The order allows the council to acquire the two-acre site from its current owner, the Carlton Group, which had hoped to develop it as an up-market shopping and entertainment complex.
The group's project manager insisted last night that its plans were still viable. Mr Paul Clinton said he and his partners welcomed the CPO as clearing the way for the site's development and said the council could use the order to speed up the Carlton Group proposal.
But the assistant city manager, Mr Sean Carey, indicated that the city council would now move to take possession of the property, in parallel with the process of seeking new developers.
Under the terms of the CPO, the price must be arrived at through agreement between the parties or by arbitration. Estimates of its worth have ranged from €20 million upwards.
As well as the old Carlton cinema, the property includes an adjacent site which once housed a religious goods shop but has been derelict since it was destroyed by fire during the Pope's visit to Ireland in 1979.
Frustration at the long delay in redeveloping such a prime location provoked Dublin Corporation to make the CPO in late 2001, a move which Mr Carey admitted was "unprecedented".
The corporation was ordinarily reluctant to intervene in the market in this way, but its impatience arose both from the importance of the site and from what it saw as the lack of evidence that the owners could deliver the complex they had proposed.
During the late 1990s Carlton fought a protracted struggle with a rival developer, Treasury Holdings, over the property, until in 1999 it won planning permission for its "Millennium Mall".
The complex would have included an up-market shopping centre twice the size of the nearby ILAC along with restaurants, a 15-screen multiplex cinema and a multi-storey car-park.
But with the economic outlook worsening and the developers having failed to make progress, the corporation stepped in with the CPO in December 2001.

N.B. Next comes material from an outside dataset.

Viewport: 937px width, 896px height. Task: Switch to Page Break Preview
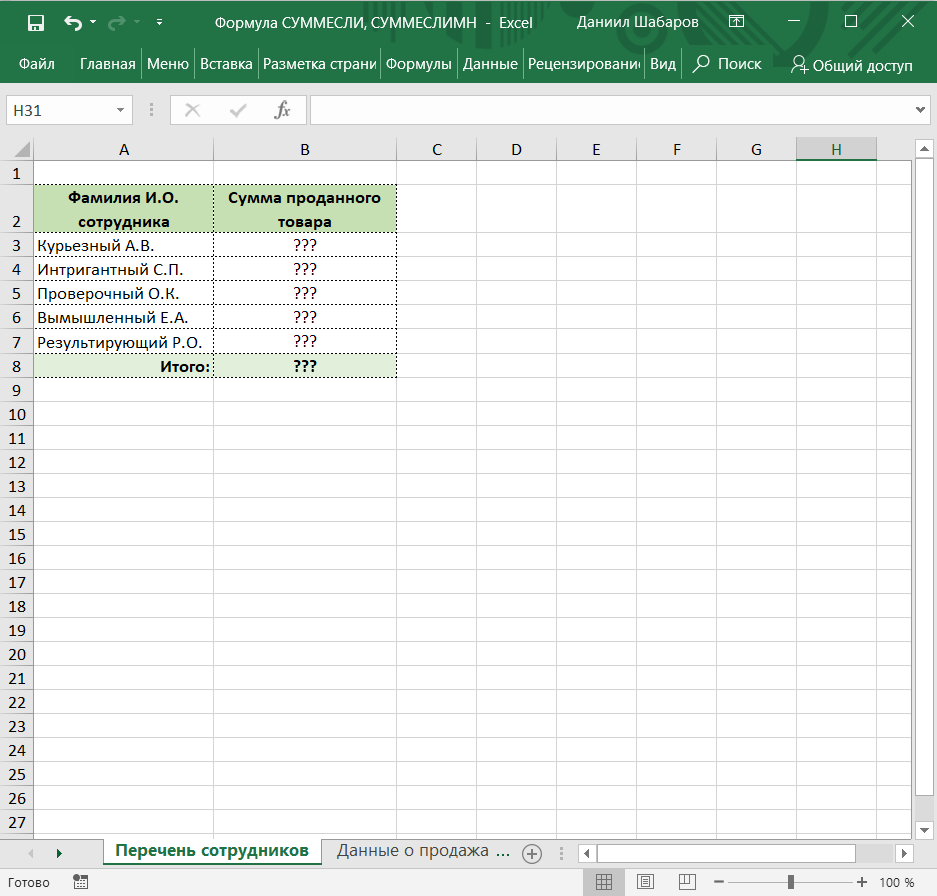(687, 882)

In a statement, it said then it was making the order "to stem the physical deterioration and neglect of the various parts of this site" and the negative impact it was having in "weakening the commercial viability of the upper end of O'Connell Street".

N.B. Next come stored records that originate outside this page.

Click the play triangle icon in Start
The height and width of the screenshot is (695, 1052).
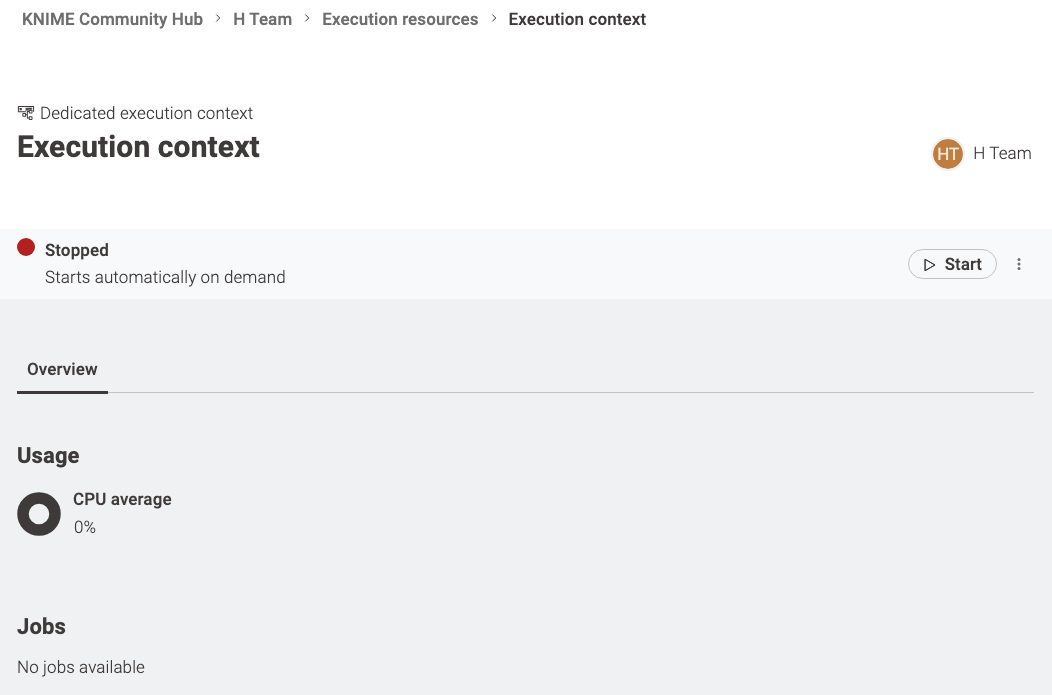(929, 265)
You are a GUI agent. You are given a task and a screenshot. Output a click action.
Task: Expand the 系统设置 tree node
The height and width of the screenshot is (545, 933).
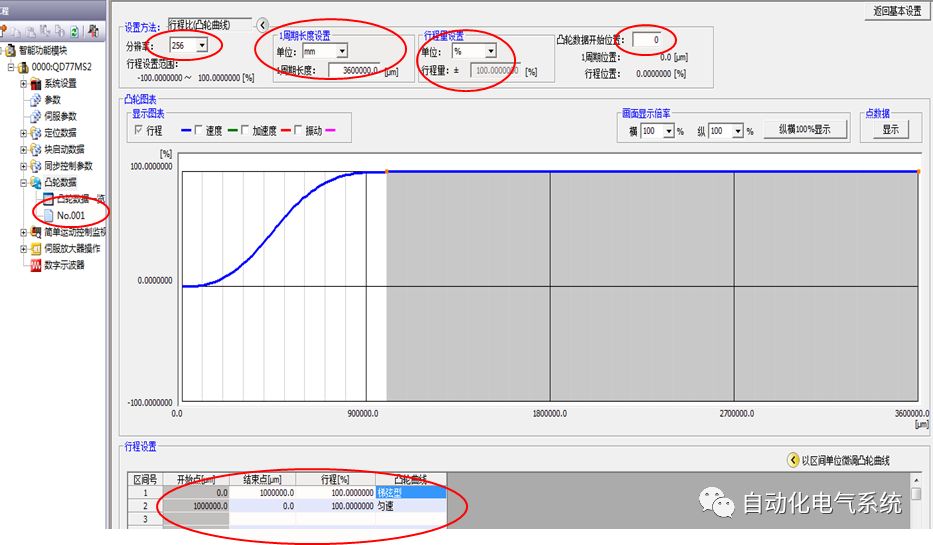[x=23, y=84]
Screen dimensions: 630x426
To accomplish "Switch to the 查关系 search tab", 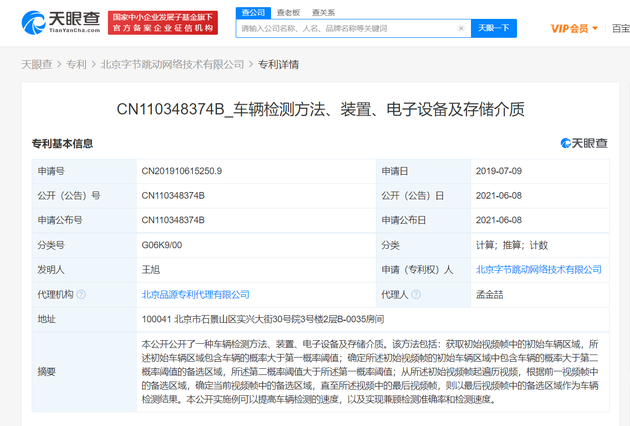I will 323,12.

Mr Clinton said yesterday his group was awaiting clarification from the city council about its intentions but added that the local authority did not have enough money to buy the site.
The Carlton Group had the funds and the planning permission to develop it, he insisted, and had signed a construction contract worth €100 million. If the council was going to use the order to sell the property to other developers, "that would sound like an abuse of the process".

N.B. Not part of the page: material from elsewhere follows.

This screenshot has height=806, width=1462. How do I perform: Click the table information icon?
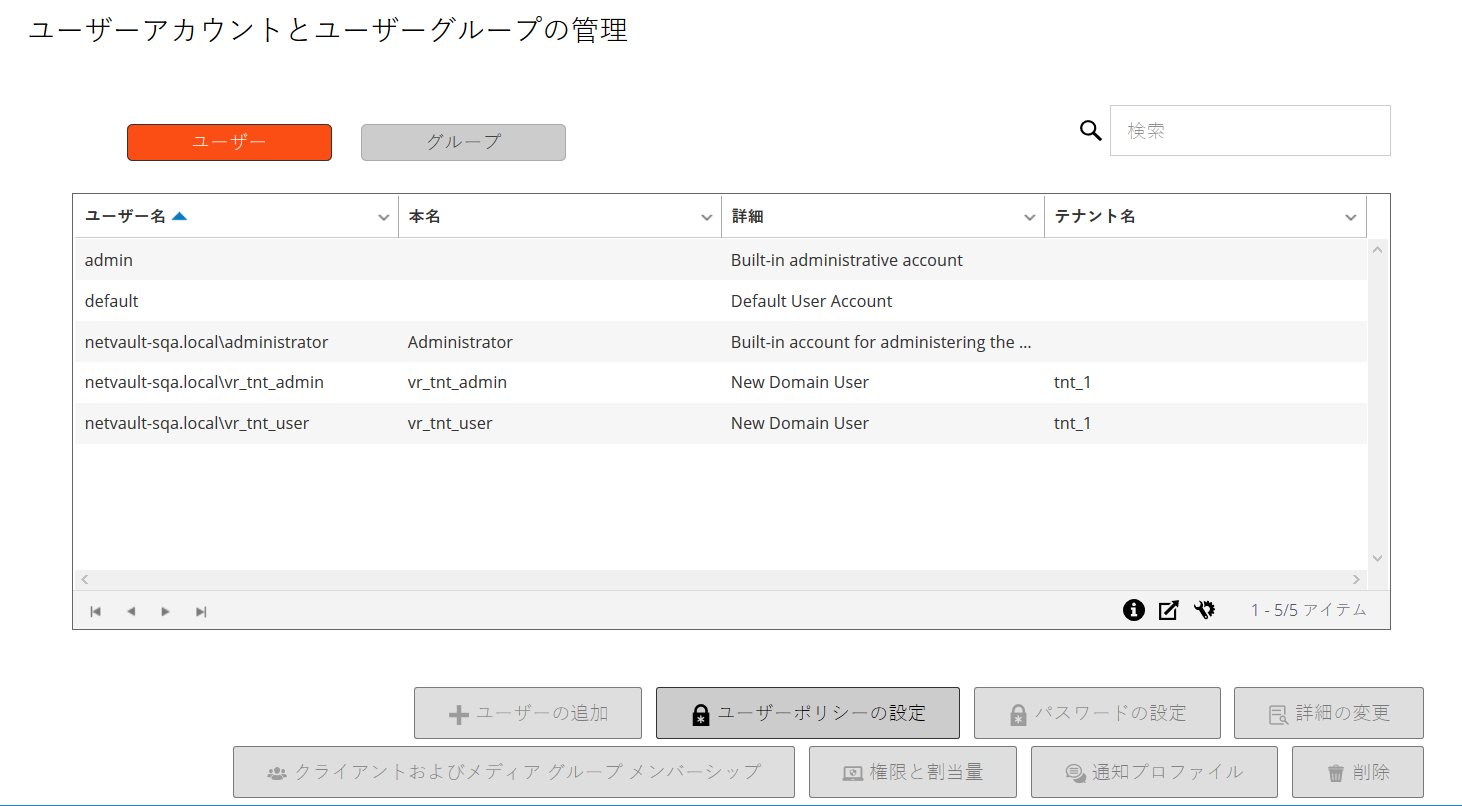coord(1133,610)
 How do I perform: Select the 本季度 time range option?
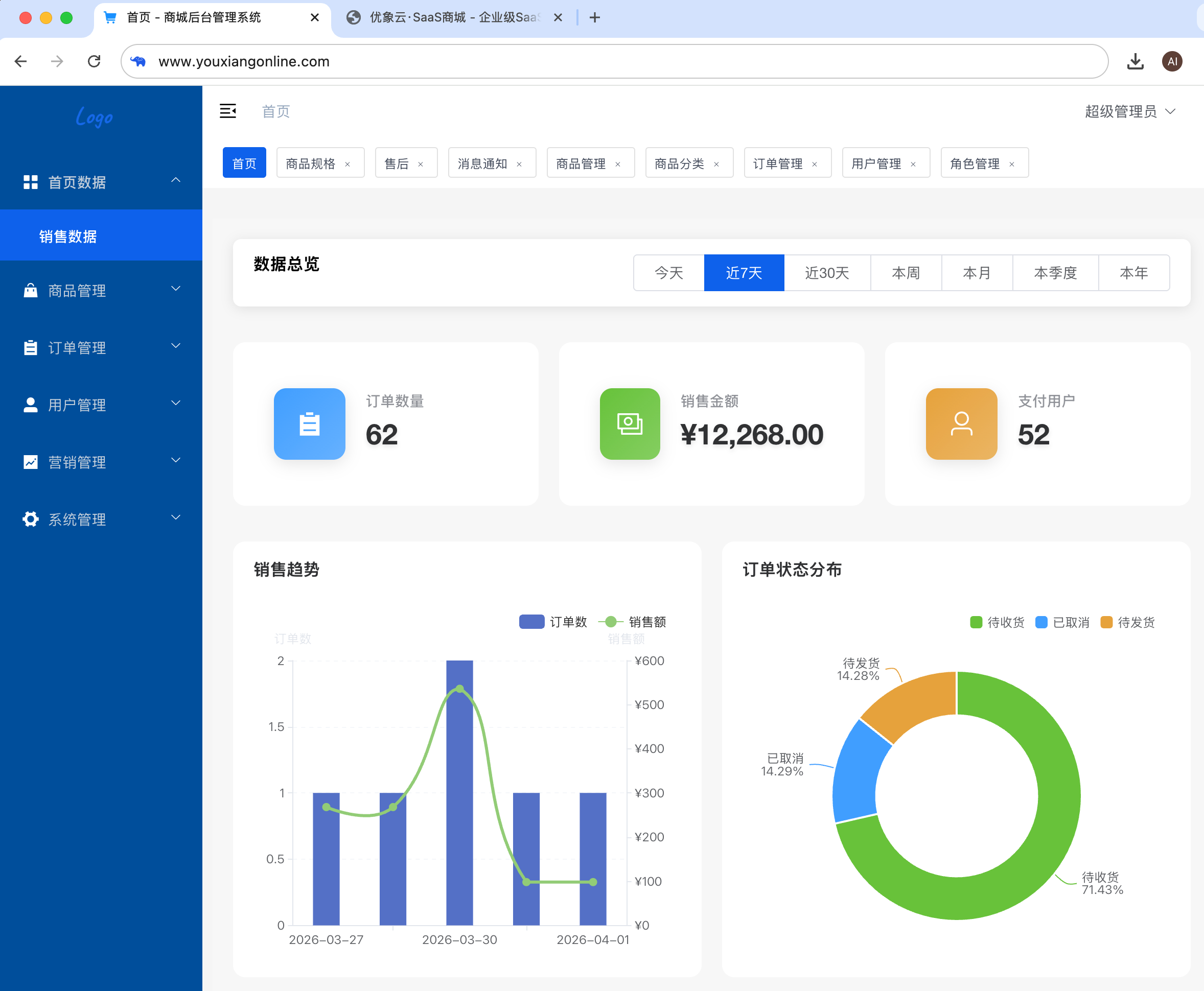[x=1055, y=273]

Delays in developing the site had been exacerbated by the threat of the CPO, which had "stigmatised the project and stymied attempts to secure support", Mr Clinton added.
With the help of the order to "mop up" problems over title, builders could be on site within two months and the project completed in two years.
But the council suggested this was unlikely to happen. Mr Carey said it would now seek to exercise the CPO in tandem with the process of finding a developer in the marketplace for a retail-led complex. Under European law, interest must be sought throughout the EU.